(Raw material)
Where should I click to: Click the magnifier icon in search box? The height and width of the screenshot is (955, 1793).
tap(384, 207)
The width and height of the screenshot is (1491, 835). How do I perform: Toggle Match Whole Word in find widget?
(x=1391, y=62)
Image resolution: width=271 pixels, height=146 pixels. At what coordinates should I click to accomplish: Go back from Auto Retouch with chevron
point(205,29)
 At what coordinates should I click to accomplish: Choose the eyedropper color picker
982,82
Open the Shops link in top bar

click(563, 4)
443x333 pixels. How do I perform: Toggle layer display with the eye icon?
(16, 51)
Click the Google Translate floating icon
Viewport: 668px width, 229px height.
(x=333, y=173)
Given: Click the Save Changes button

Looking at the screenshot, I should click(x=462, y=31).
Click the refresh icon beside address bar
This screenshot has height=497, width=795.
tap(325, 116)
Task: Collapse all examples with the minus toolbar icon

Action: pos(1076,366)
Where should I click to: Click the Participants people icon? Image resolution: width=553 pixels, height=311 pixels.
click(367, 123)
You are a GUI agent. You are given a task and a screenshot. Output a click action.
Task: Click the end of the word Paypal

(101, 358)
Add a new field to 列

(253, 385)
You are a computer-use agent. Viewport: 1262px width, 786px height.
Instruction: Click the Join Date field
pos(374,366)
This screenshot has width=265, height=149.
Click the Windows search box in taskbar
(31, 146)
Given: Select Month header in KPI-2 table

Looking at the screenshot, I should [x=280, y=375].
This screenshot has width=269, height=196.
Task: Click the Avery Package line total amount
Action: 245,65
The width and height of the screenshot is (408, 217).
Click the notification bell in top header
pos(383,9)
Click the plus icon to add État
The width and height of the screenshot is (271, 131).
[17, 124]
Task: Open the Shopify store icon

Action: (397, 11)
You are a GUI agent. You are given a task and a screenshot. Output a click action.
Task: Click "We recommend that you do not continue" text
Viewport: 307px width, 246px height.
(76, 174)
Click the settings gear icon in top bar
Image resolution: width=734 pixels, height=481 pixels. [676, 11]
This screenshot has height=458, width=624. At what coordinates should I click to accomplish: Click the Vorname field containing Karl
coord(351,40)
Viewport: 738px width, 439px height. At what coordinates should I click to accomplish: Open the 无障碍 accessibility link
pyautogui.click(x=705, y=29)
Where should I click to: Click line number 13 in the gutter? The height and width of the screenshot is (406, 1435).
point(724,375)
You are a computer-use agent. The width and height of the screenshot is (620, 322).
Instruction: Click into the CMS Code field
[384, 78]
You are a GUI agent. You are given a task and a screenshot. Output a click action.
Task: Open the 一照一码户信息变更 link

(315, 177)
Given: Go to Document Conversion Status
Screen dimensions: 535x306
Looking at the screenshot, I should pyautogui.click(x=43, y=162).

* _PROBLEM DESCRIPTION_: Write out every line of this material exactly as it stands, without changing anything.

* _EXERCISE OUTPUT_:
Where should I click to: Click the magnifier icon in search box? The height and width of the screenshot is (955, 1793).
tap(384, 207)
The width and height of the screenshot is (1491, 835). How do I perform: Toggle Match Whole Word in find widget?
(x=1391, y=62)
Image resolution: width=271 pixels, height=146 pixels. At what coordinates should I click to accomplish: Go back from Auto Retouch with chevron
point(205,29)
 At what coordinates should I click to accomplish: Choose the eyedropper color picker
982,82
Open the Shops link in top bar

click(563, 4)
443x333 pixels. How do I perform: Toggle layer display with the eye icon?
(16, 51)
Click the Google Translate floating icon
Viewport: 668px width, 229px height.
(x=333, y=173)
Given: Click the Save Changes button

Looking at the screenshot, I should click(x=462, y=31).
Click the refresh icon beside address bar
This screenshot has height=497, width=795.
tap(325, 116)
Task: Collapse all examples with the minus toolbar icon

Action: pos(1076,366)
Where should I click to: Click the Participants people icon? Image resolution: width=553 pixels, height=311 pixels.
click(367, 123)
You are a GUI agent. You are given a task and a screenshot. Output a click action.
Task: Click the end of the word Paypal

(101, 358)
Add a new field to 列

(253, 385)
You are a computer-use agent. Viewport: 1262px width, 786px height.
Instruction: Click the Join Date field
pos(374,366)
This screenshot has width=265, height=149.
Click the Windows search box in taskbar
(31, 146)
Given: Select Month header in KPI-2 table

Looking at the screenshot, I should [x=280, y=375].
This screenshot has width=269, height=196.
Task: Click the Avery Package line total amount
Action: 245,65
The width and height of the screenshot is (408, 217).
Click the notification bell in top header
pos(383,9)
Click the plus icon to add État
The width and height of the screenshot is (271, 131).
[17, 124]
Task: Open the Shopify store icon

Action: (397, 11)
You are a GUI agent. You are given a task and a screenshot. Output a click action.
Task: Click "We recommend that you do not continue" text
Viewport: 307px width, 246px height.
(76, 174)
Click the settings gear icon in top bar
Image resolution: width=734 pixels, height=481 pixels. [676, 11]
This screenshot has height=458, width=624. At what coordinates should I click to accomplish: Click the Vorname field containing Karl
coord(351,40)
Viewport: 738px width, 439px height. At what coordinates should I click to accomplish: Open the 无障碍 accessibility link
pyautogui.click(x=705, y=29)
Where should I click to: Click line number 13 in the gutter? The height and width of the screenshot is (406, 1435).
point(724,375)
You are a computer-use agent. The width and height of the screenshot is (620, 322).
Instruction: Click into the CMS Code field
[384, 78]
You are a GUI agent. You are given a task and a screenshot. Output a click action.
Task: Open the 一照一码户信息变更 link

(315, 177)
Given: Go to Document Conversion Status
Screen dimensions: 535x306
Looking at the screenshot, I should pyautogui.click(x=43, y=162).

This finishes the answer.